Zwei Drittel der Schweizer Unternehmen, Behörden und Organisationen pflegen aktiv Auftritte auf Social Media (Bernet ZHAW Studie Social Media Schweiz 2012). Über Social Media wird diskutiert und referiert, doch der interne Gebrauch rückt erst nach und nach in den Fokus.  Warum soll ein Unternehmen Social Media intern anwenden? Dieser Frage ging das 13. «Excellence-in-communication Lecture» der Università della Svizzera italiana und des Harbour Club nach. Unter dem Titel «Enterprise 2.0; The in-house use of social media and its implications for the organization» zeigte Klaus Tochtermann, Direktor der ZBW Leibniz-Informationszentrum Wirtschaft und Professor an der Universität Kiel seine Erkenntnisse auf.

Suche nach Vorbildern
Die ZBW, die Deutsche Zentralbibliothek für Wirtschaftswissenschaften, Leibniz-Informationszentrum Wirtschaft, ist mit über vier Millionen Publikationen Print und Online und über 30’000 abonnierten Zeitschriften die weltweit grösste Spezialbibliothek für Wirtschaftswissenschaften. Für die Einführung von Social Media im traditionellen Unternehmen studierte Tochtermann Cases und das Erfolgsrezept von Unternehmen, die den Dreh zu 2.0 geschafft hatten. Ein Best Practice Beispiel aus der Autoindustrie war für ihn beispielsweise Seat. Henkel setzte intern Social Media für Social Forecasting ein, die Mitarbeiter testeten also Produkte und Henkel «las» die Ergebnisse vor der Umsetzung auf dem Markt. Unternehmen, die Social Media zum Knowledge Management einsetzten, konnten ebenfalls Erfolge verzeichnen. Einen guten Überblick von Fallstudien zur Anwendung von Social Software in Unternehmen bietet e20cases.
********
:: Aufgabe a ::
Schreibe die Datensätze ab der ersten Zeile bis einschließlich der Zeile mit "tap(394, 126)" noch einmal auf und ersetze darin "Switch" durch "Go". Alles Übrige bleibt gleich, die Bilder lässt du weg.
Lesetext und Datensätze stammen aus verschiedenen Quellen.

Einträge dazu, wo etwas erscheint
********
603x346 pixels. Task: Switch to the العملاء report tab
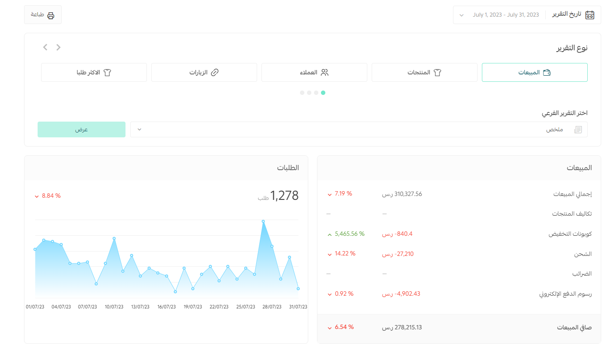click(x=314, y=73)
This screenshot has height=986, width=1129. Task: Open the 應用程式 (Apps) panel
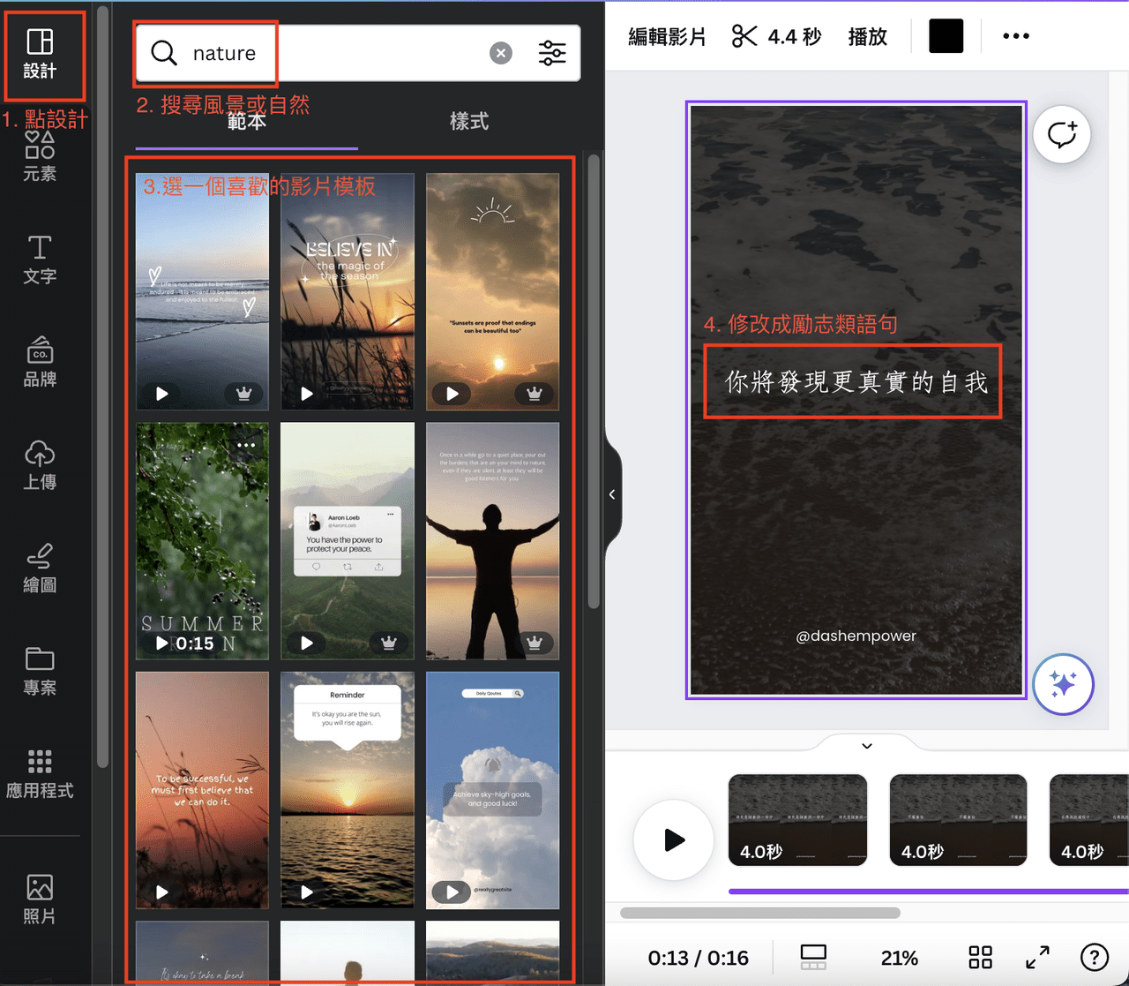[x=40, y=772]
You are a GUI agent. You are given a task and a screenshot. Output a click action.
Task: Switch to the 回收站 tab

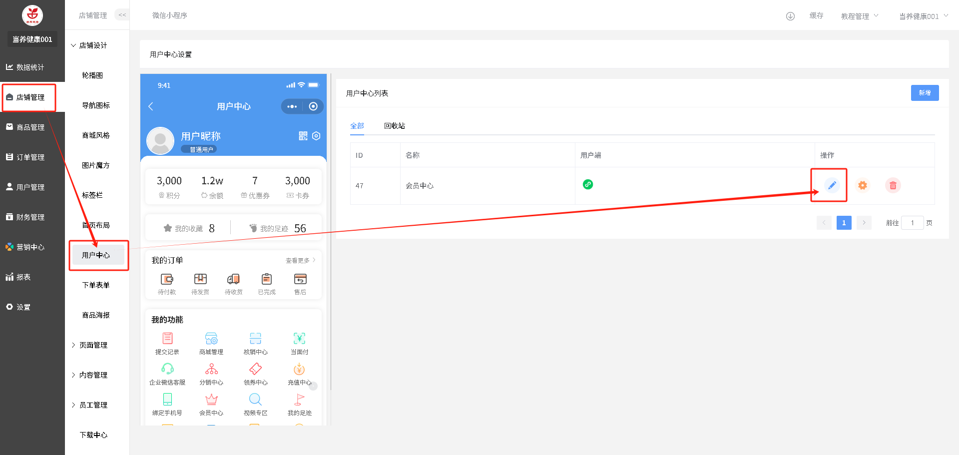tap(394, 126)
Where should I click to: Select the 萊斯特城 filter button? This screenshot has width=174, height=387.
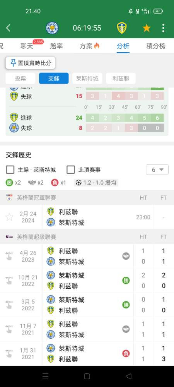coord(87,79)
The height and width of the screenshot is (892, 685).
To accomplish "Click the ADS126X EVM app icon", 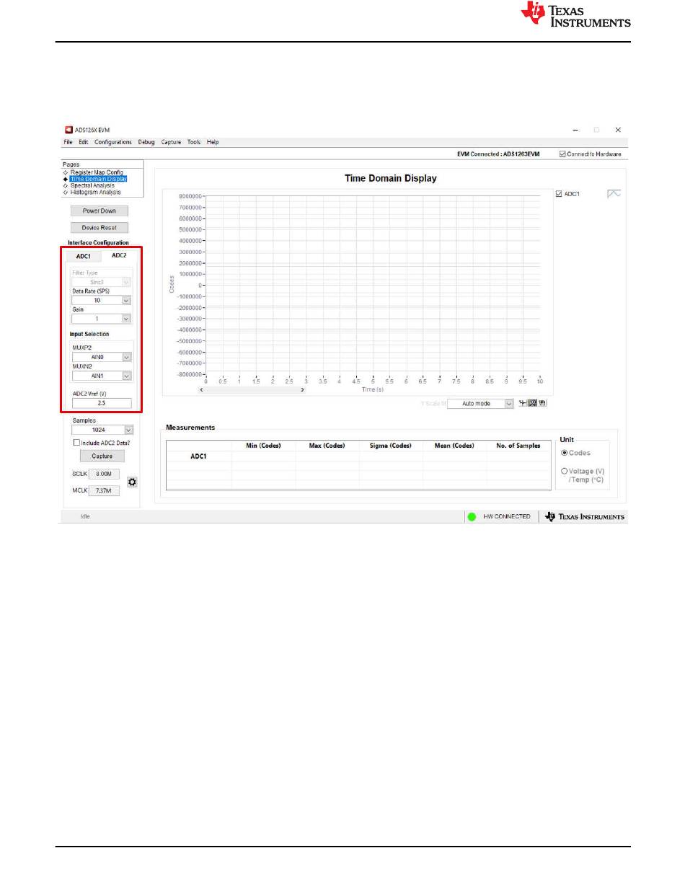I will coord(69,130).
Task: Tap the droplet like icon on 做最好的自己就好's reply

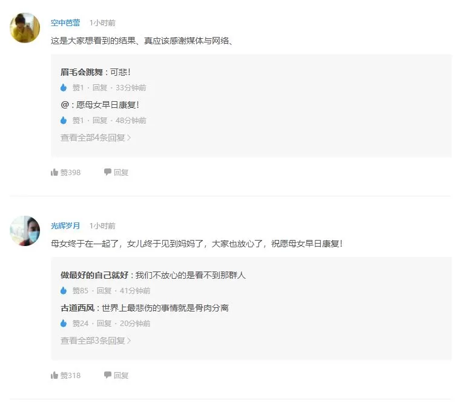Action: pyautogui.click(x=64, y=290)
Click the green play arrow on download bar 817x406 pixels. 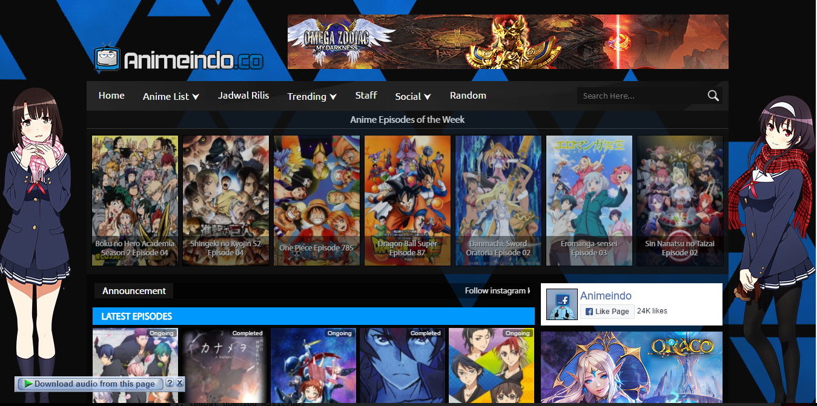click(x=27, y=384)
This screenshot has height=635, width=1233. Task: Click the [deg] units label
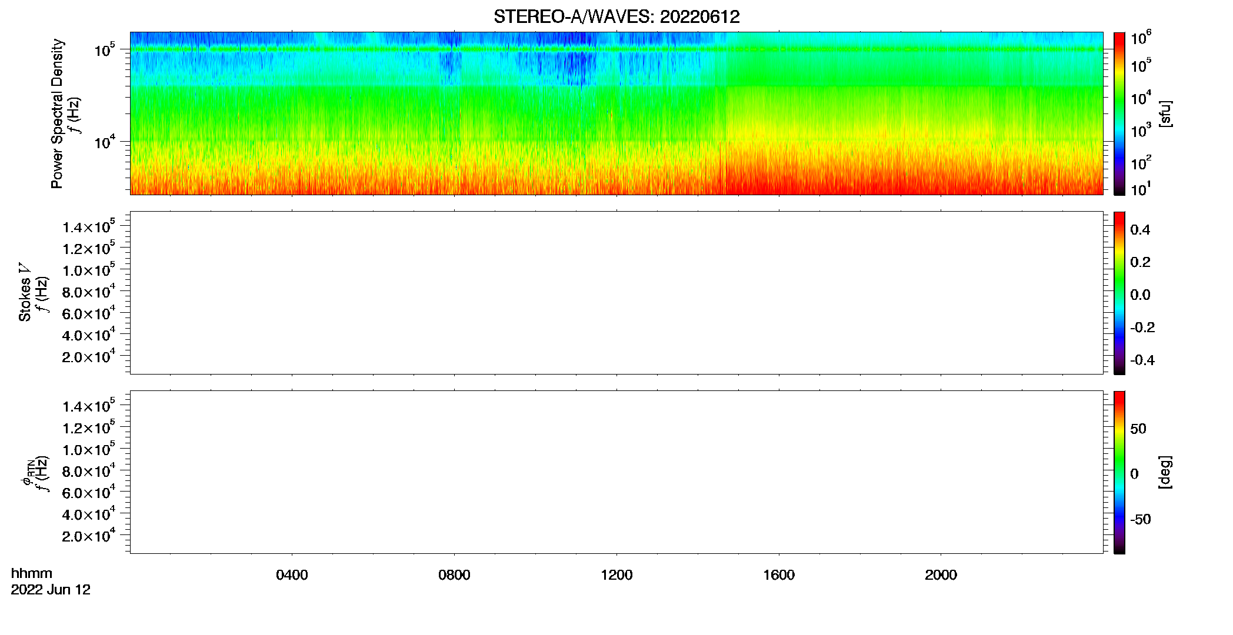pyautogui.click(x=1165, y=472)
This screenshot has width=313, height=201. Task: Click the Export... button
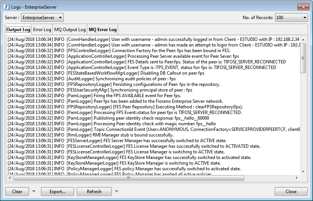[x=58, y=191]
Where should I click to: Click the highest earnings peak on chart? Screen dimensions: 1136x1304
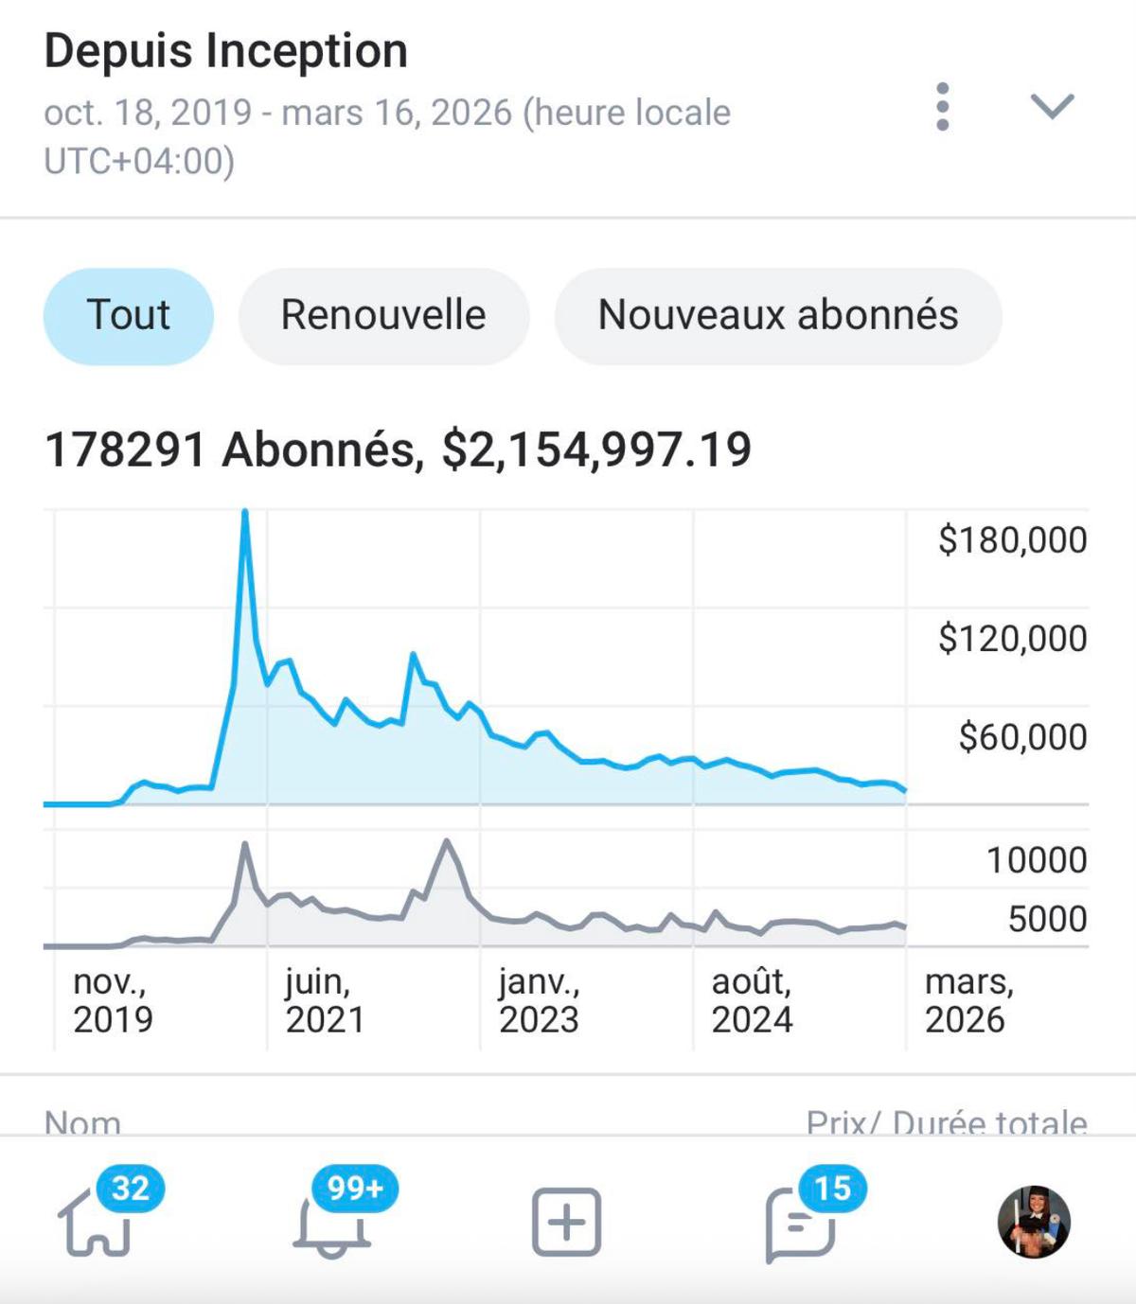click(245, 513)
********
:: Aufgabe b ::
Welche Einrichtungen nennt der Lesetext als Veranstalter der Lecture oder als Wirkungsstätten von Klaus Tochtermann?

:: Vollständige Antwort a ::
603x346 pixels. Task: Go to the العملاء report tab
click(x=314, y=73)
This screenshot has height=986, width=1129. Task: Open the 應用程式 (Apps) panel
[x=40, y=772]
You are a GUI agent. You are given a task and a screenshot. Output a click action.
Task: Go to the 回收站 tab

tap(394, 126)

:: Vollständige Antwort b ::
- Università della Svizzera italiana
- Harbour Club
- ZBW Leibniz-Informationszentrum Wirtschaft
- Universität Kiel